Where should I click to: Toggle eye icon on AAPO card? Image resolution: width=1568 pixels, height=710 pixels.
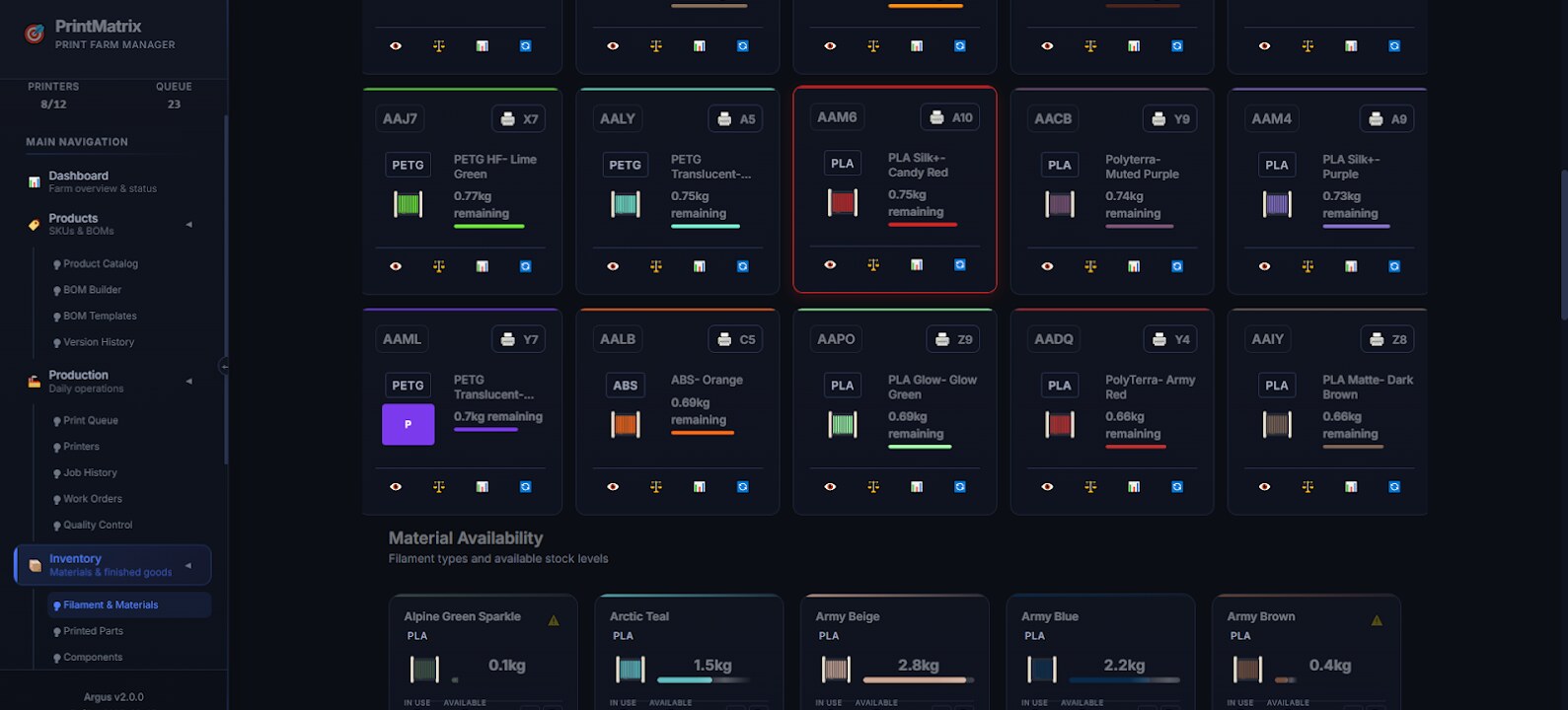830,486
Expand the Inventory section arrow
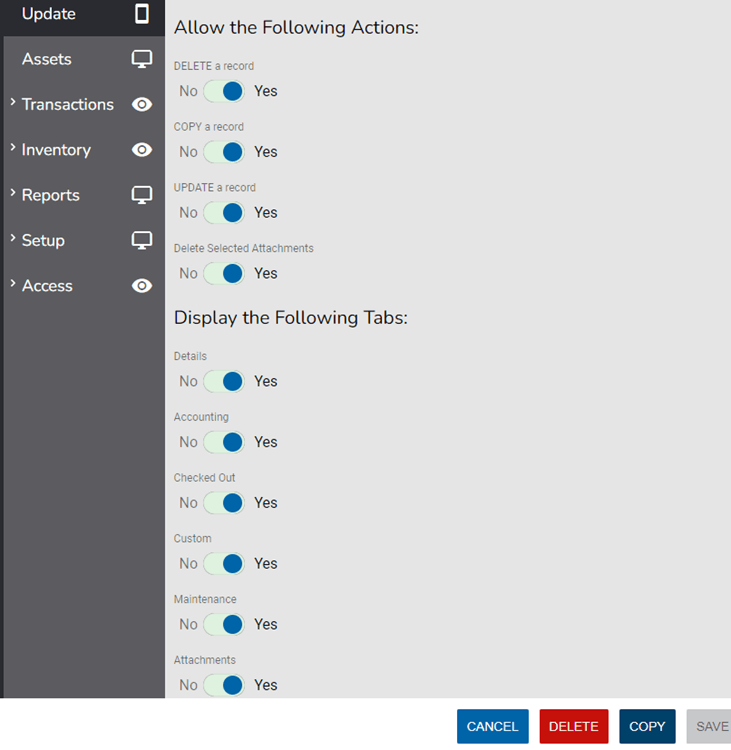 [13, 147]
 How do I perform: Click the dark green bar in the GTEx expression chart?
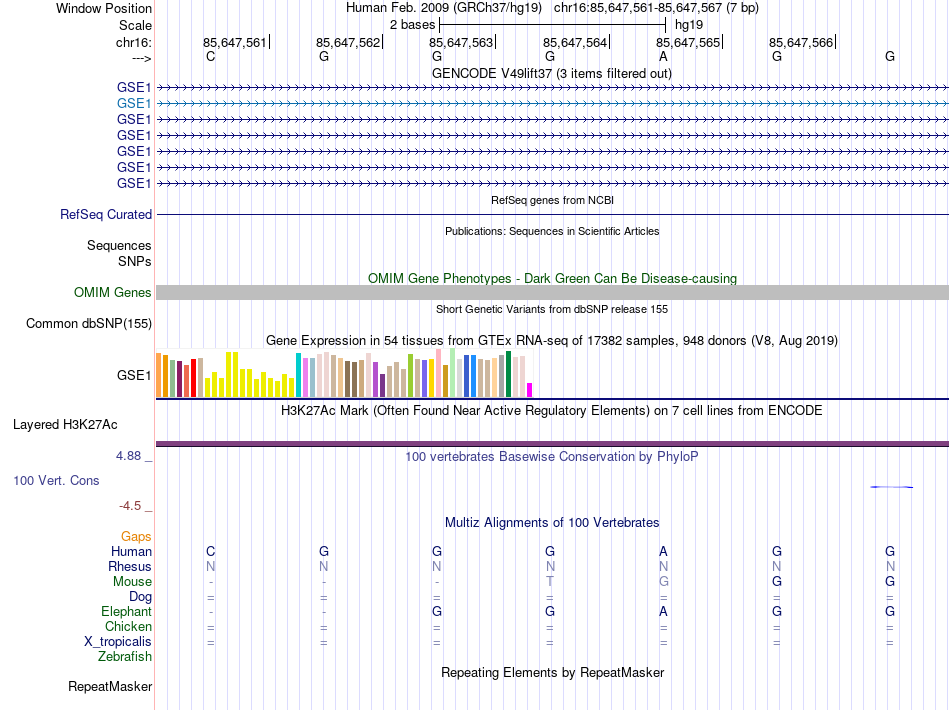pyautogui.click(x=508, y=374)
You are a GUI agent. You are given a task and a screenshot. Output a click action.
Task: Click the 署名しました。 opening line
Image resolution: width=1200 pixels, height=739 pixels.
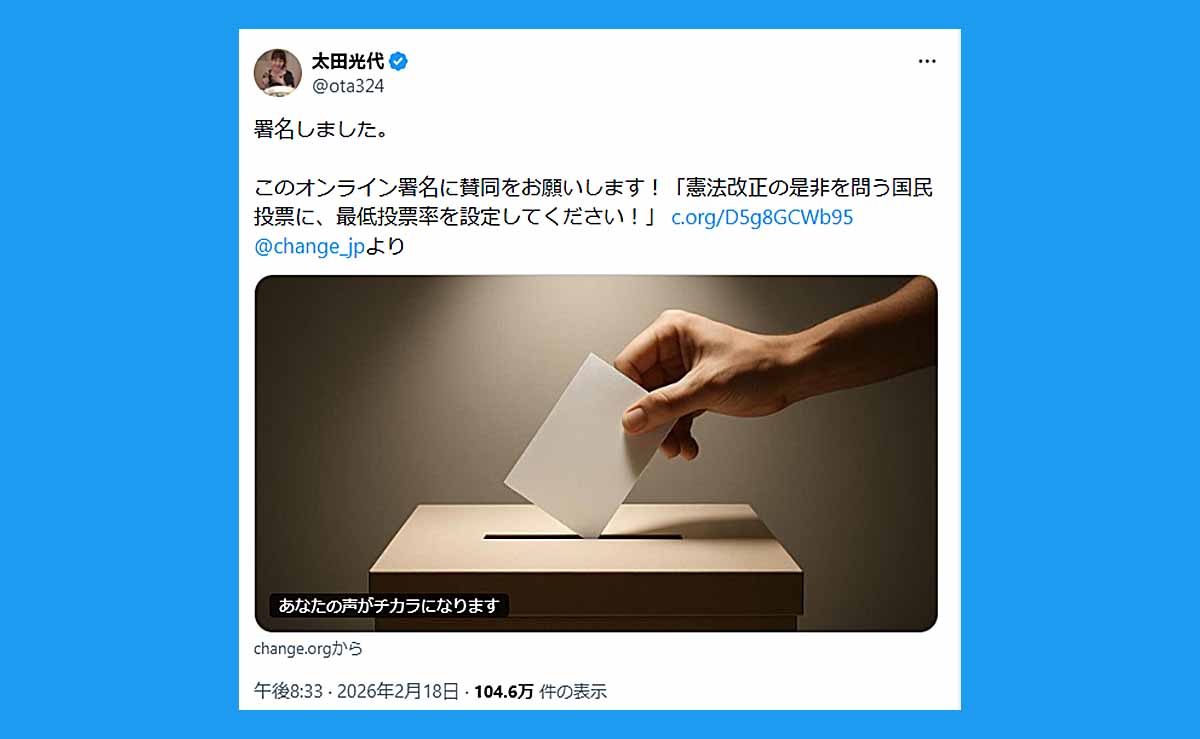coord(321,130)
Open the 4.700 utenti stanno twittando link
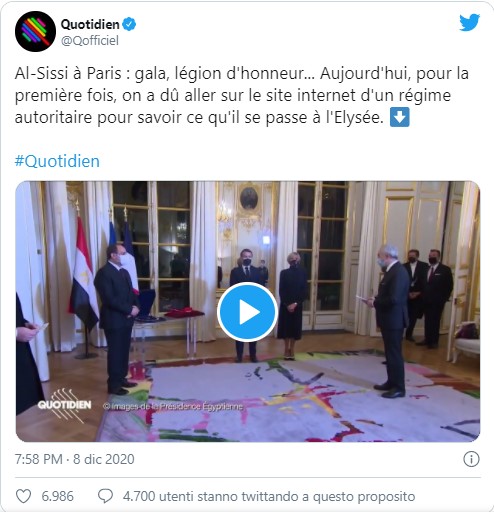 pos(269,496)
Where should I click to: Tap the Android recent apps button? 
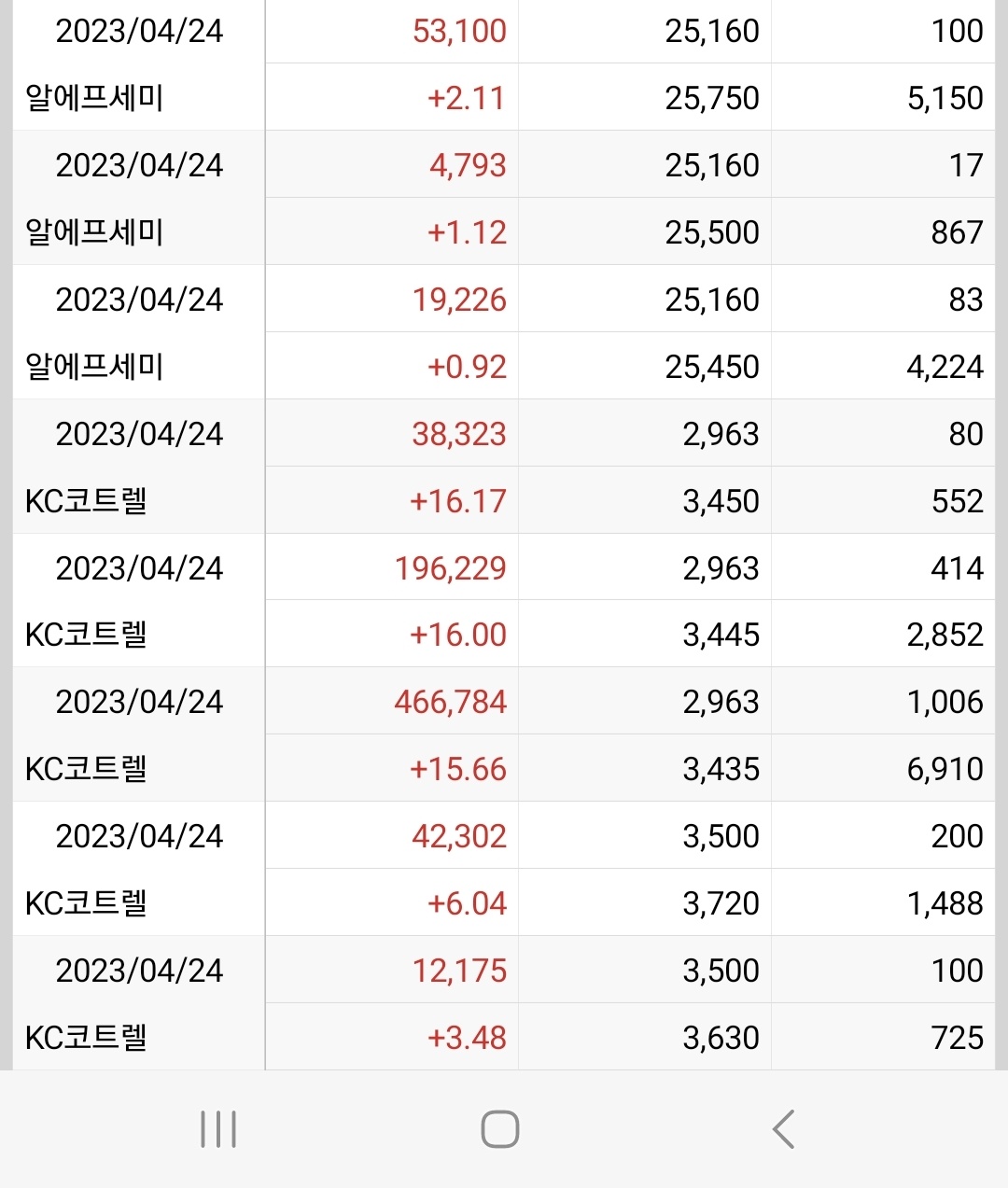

== == ==

:: Task instructions ::
Quote every line of the material above word for word, leaving out the pictures.

:: Result for this task ::
Where should I click to: Toggle eye icon on AAPO card? Image resolution: width=1568 pixels, height=710 pixels.
830,486
Expand the Inventory section arrow
 [13, 147]
 How do I perform: Click the dark green bar in the GTEx expression chart?
pyautogui.click(x=508, y=374)
You are a GUI agent. You are given a task and a screenshot. Output a click action.
Task: Click the 署名しました。 opening line
Image resolution: width=1200 pixels, height=739 pixels.
coord(321,130)
Open the 4.700 utenti stanno twittando link
 pos(269,496)
Where should I click to: Tap the Android recent apps button? 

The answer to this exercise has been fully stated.